GIVEN EXERCISE —
Can you recast the entries below as a Markdown table with the columns Row and Line, numbering each line and leaving out blank ones? Begin at the line that contains "Image resolution: width=1568" and stop after the line that contains "will click(x=687, y=476).".

EXCERPTED DATA —
----------

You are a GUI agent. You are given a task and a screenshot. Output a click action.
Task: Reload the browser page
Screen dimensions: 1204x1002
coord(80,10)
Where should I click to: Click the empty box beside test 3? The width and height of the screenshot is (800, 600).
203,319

----------

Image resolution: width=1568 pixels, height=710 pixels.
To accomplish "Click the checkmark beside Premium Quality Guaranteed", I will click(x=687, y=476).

----------

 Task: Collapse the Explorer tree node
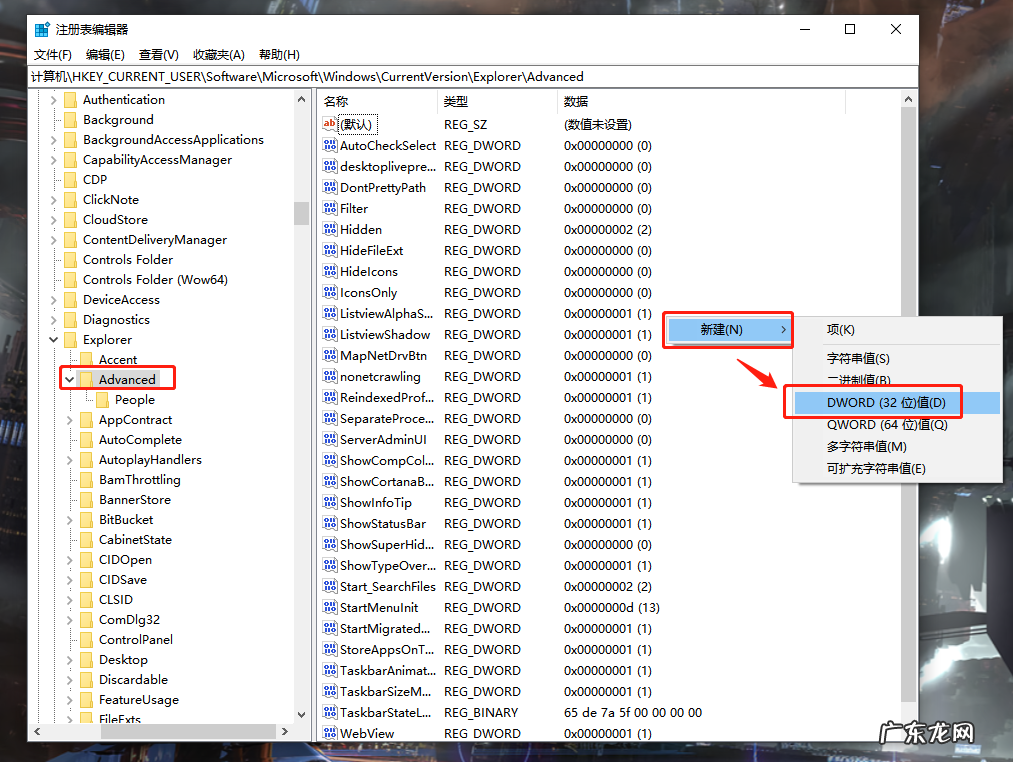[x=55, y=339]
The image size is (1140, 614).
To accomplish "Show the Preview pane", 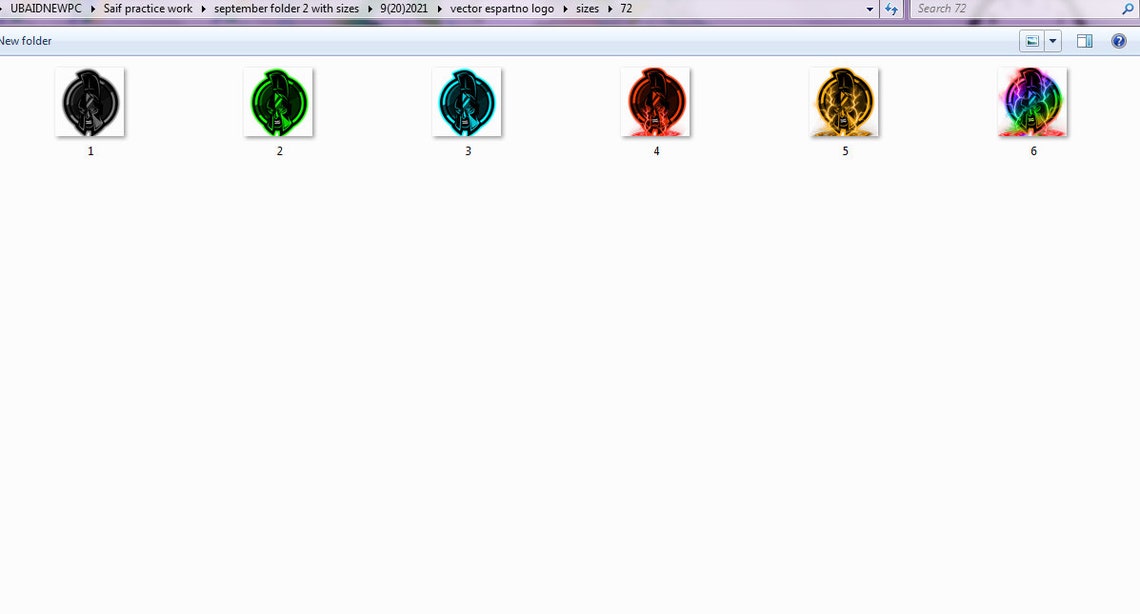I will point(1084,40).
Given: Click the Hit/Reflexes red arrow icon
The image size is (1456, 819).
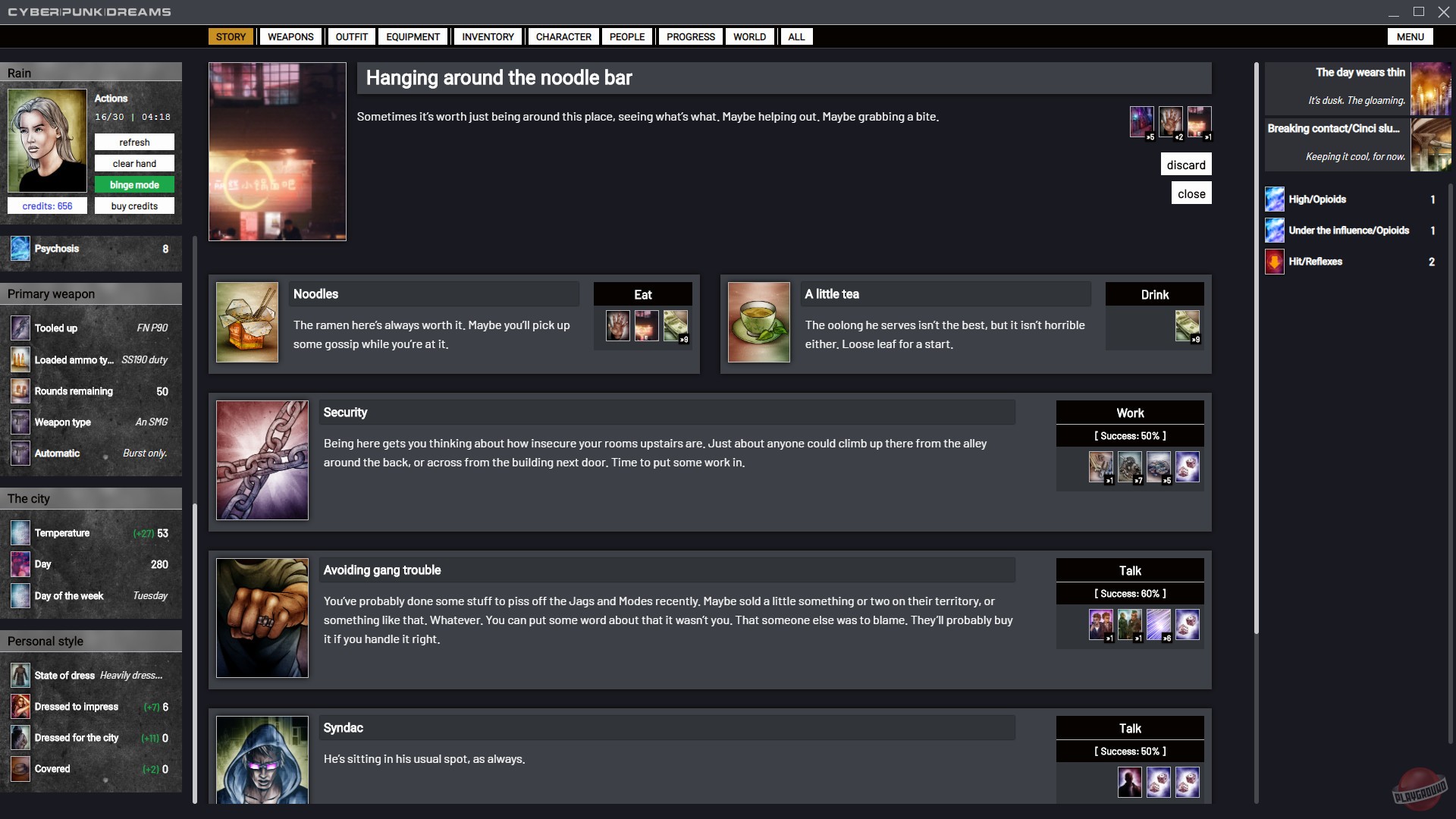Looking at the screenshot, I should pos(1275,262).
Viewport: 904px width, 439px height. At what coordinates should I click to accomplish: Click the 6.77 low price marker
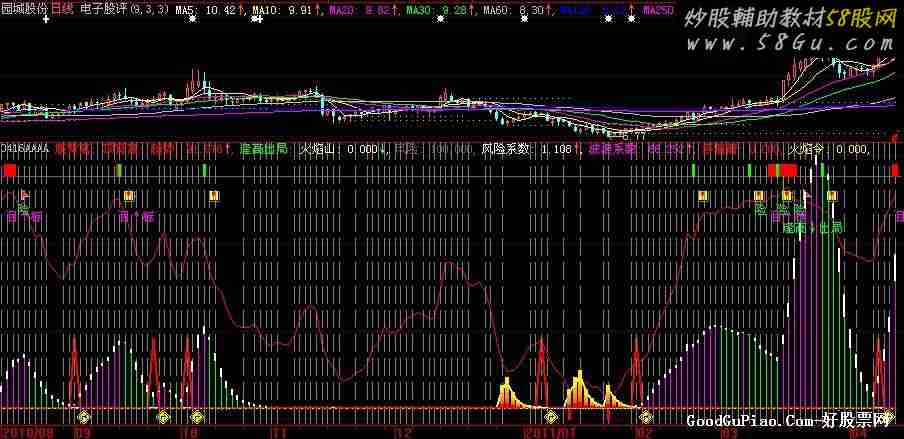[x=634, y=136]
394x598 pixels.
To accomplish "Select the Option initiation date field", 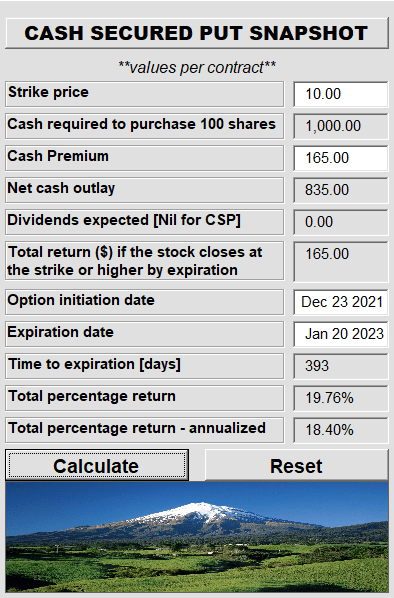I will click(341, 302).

----------

FULL SOLUTION —
| Row | Line |
|---|---|
| 1 | Image resolution: width=1568 pixels, height=710 pixels. |
| 2 | To accomplish "Click the checkmark beside Premium Quality Guaranteed", I will click(x=687, y=476). |